The moments in which you are precision dodging attacks or performing pre-animated takedowns on enemies are the moments that provide flashbacks to the God of War games we all once knew, but the general, minute-to-minute gameplay of the new experience is a different beast. While the combat design of the old games had players accounting for everything in an environment at once and acting accordingly, part of the challenge in the new God of War is simply keeping track of all the threats around you with the much tighter camera and limited mobility. The difficulty is eased somewhat by the combat being a little slower and heavier, making it more of a chess match as you tactically deduce how to take down your target without making yourself vulnerable to his friends.
The changes in environmental management are further pronounced in the boss fights. In previous God of War games, many of the iconic boss fights took place around, or even on, the bosses themselves. From the small handful of trademark encounters I faced in the new game, the boss enemies were more like Kratos in the sense of being included in the environment, rather than fully taking it up.

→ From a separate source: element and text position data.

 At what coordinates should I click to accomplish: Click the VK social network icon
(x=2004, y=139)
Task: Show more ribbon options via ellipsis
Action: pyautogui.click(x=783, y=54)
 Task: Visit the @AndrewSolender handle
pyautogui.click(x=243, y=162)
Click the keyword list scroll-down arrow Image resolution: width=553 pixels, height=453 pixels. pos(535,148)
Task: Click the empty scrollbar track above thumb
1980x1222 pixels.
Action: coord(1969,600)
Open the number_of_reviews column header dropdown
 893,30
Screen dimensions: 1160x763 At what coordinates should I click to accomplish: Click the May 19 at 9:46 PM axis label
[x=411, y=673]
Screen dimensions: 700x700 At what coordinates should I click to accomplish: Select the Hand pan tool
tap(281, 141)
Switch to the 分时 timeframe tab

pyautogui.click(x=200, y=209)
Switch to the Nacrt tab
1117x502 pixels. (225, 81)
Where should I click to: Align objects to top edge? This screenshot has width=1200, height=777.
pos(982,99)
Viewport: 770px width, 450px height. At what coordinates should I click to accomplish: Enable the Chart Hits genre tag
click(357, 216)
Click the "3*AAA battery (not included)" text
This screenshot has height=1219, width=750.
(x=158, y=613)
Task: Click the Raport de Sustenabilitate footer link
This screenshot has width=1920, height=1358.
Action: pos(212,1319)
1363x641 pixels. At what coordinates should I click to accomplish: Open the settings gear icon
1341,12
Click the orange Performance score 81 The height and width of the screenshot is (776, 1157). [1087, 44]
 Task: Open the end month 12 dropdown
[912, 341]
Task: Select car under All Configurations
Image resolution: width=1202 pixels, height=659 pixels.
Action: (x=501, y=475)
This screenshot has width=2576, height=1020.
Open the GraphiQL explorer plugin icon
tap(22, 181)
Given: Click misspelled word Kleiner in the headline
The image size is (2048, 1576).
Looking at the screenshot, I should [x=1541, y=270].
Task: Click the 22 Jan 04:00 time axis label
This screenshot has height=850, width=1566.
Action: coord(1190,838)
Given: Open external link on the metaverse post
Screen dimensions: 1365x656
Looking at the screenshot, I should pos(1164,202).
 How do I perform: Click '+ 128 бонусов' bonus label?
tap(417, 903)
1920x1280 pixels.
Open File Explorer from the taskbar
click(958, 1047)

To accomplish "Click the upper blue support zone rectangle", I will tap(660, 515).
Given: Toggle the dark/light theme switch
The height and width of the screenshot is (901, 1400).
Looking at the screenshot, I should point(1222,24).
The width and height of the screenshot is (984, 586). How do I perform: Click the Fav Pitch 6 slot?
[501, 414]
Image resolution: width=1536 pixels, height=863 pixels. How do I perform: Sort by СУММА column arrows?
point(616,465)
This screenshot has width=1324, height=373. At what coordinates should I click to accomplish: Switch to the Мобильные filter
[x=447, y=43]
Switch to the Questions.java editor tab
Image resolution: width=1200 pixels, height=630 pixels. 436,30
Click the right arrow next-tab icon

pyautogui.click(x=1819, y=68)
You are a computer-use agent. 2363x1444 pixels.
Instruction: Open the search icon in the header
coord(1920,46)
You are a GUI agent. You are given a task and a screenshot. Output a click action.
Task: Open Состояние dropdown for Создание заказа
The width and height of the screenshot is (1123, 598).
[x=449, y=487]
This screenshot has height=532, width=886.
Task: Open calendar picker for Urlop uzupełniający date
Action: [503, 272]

That is not to say they weren’t epic in execution, but I will keep the demo’s most impressive example under wraps to save its impact for fans.
Fighting God of War‘s new smorgasbord of Norse-inspired enemies will not involve Kratos’ trusty Blades of Chaos, but instead a new armament that seems to be just as versatile. Kratos’ Leviathan Axe will be his primary tool of death on this adventure, used in conjunction with a collapsible shield mounted on his arm.
The Leviathan Axe started out as a fairly average melee weapon on a basic level. As the demo progressed, however, I learned some tactical benefits that got increasingly more useful, largely centered around the ability to throw the axe and call it back to you. The axe can be thrown horizontally or vertically, but what makes the action innovative is that players can use the reactive nature of the axe’s return trip to their advantage. Whether or not the thrown axe hits its target, players can call it back, and any enemies it hits on the return trip are damaged. The axe can freeze targets it is embedded in, and while axe-less, the player can still engage enemies in hand-to-hand combat, using the shield to deal extra damage.
The ability to jump around an arena with lavishly balletic combos is gone, but the new game devises a satisfying combative balance of its own. Hacking an enemy to pieces before throwing the axe at an enemy at range while ripping apart a third target with your bare hands is awesome enough, and that’s before you call your axe back to stun an enemy in the back of the head right before they hit you. It is the exact gratification you look for in God of War.
God of War held onto its old ways for much longer than most series. It worked while it lasted, but now it is choosing to catch pace with the rest of the world. The upcoming installment may be a mild shock to the system for the most hardcore of returning fans, but for gamers who are simply on the hunt for quality, this recent demo gives me confidence that developer Santa Monica Studio will deliver as always.